Exercise goal: Working from the entries that follow, transcribe exactly and only the lines from the one with "Task: Go to the Security Assignments tab" through the last, pictures excluded.

[[ Data for this task, beginning ]]

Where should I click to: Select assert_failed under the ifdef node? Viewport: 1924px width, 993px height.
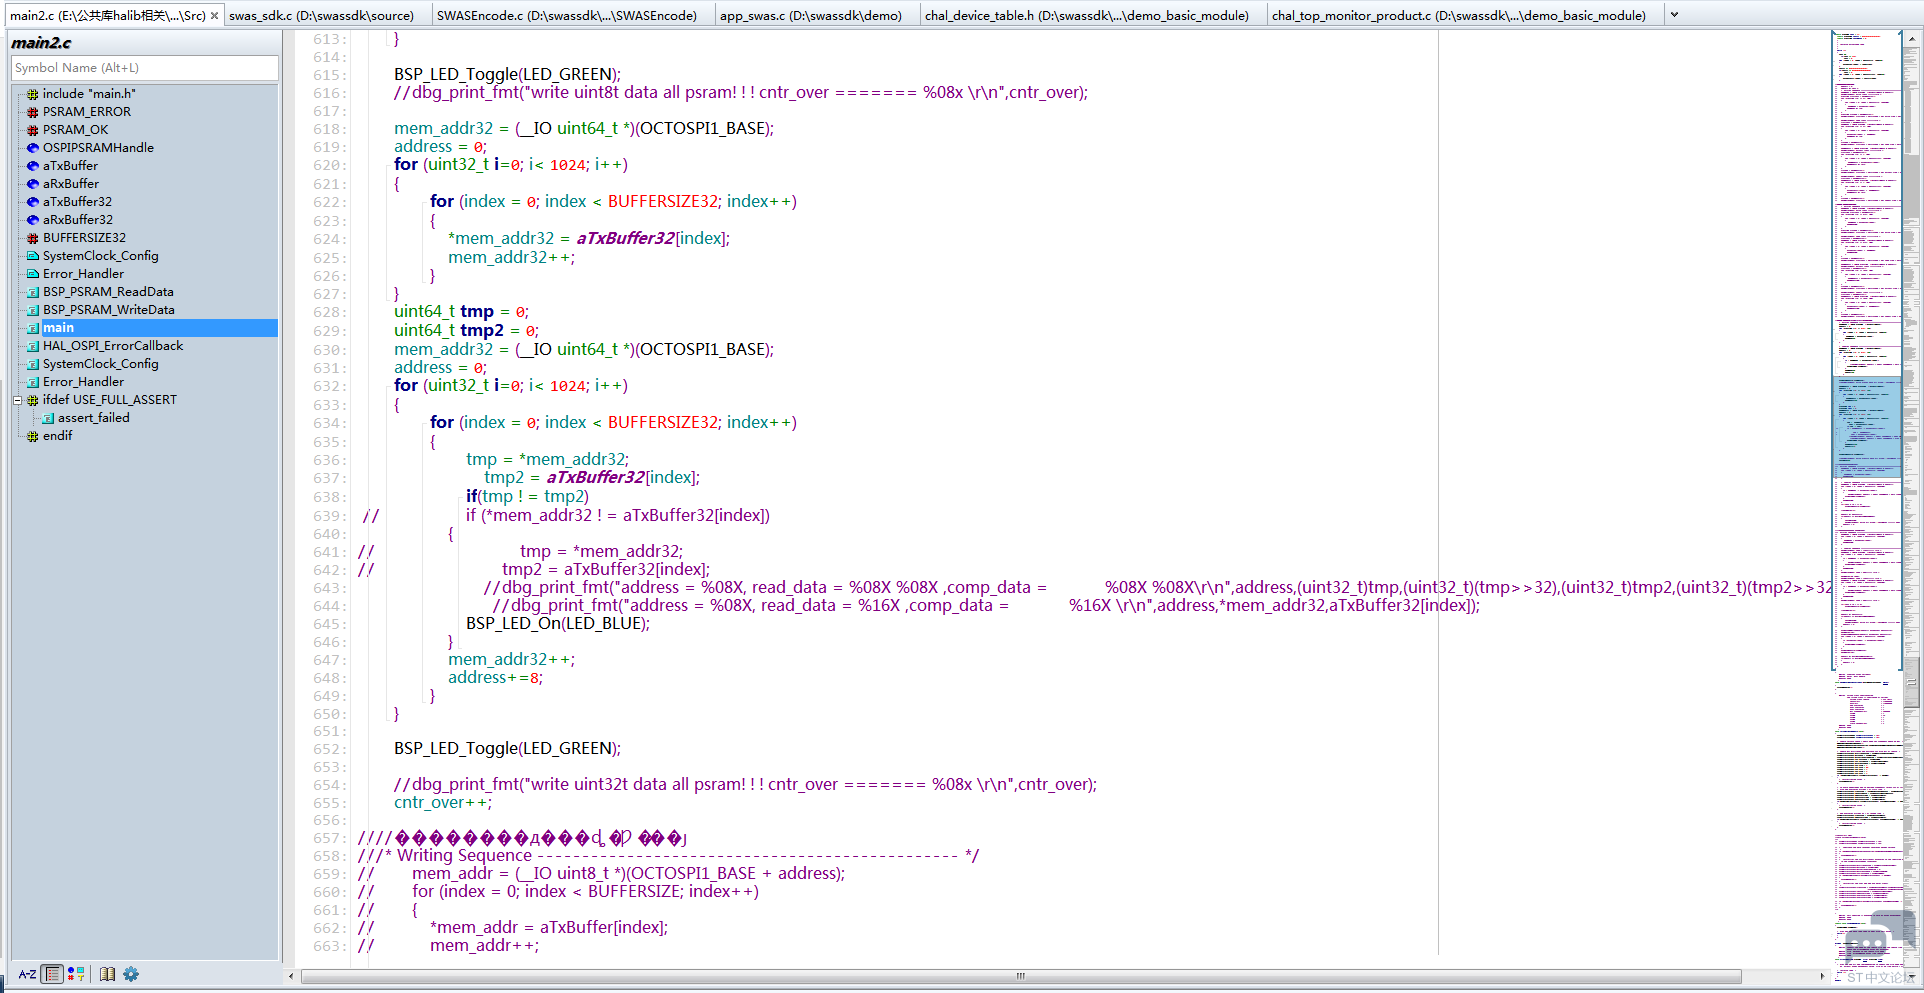coord(93,418)
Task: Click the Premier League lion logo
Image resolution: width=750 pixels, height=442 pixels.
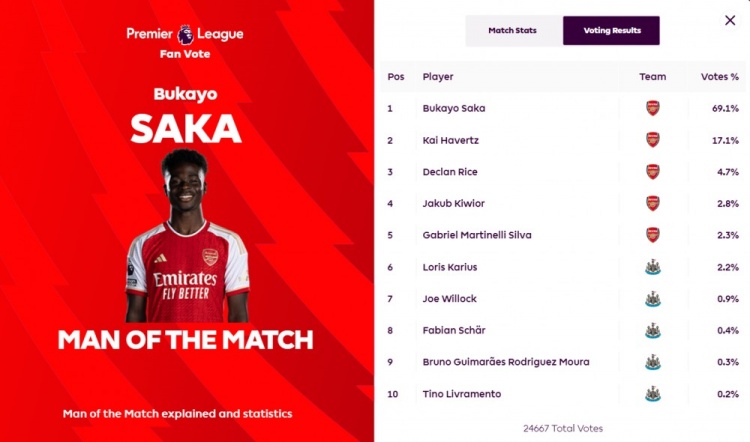Action: coord(185,34)

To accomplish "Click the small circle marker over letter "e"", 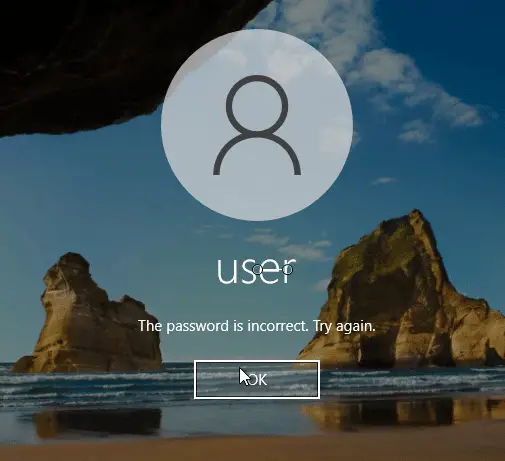I will 258,270.
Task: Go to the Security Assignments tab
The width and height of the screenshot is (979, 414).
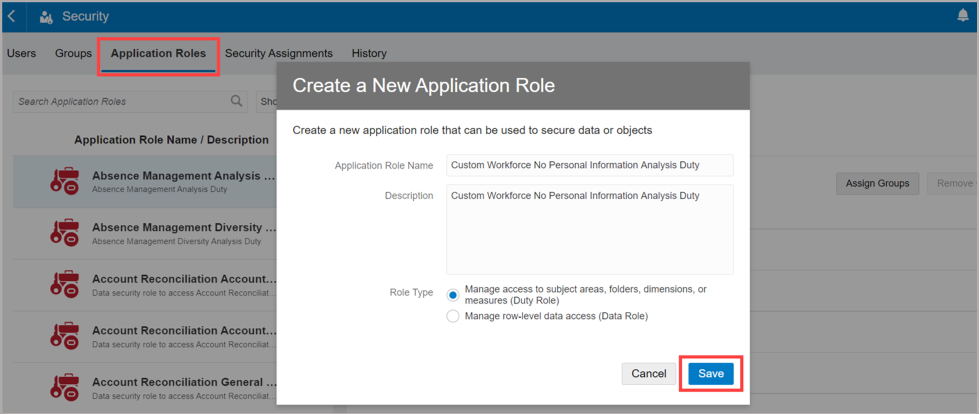Action: tap(278, 53)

[[ Data for this task, end ]]

Answer area:
Task: Go to the Security Assignments tab
The width and height of the screenshot is (979, 414).
Action: tap(278, 53)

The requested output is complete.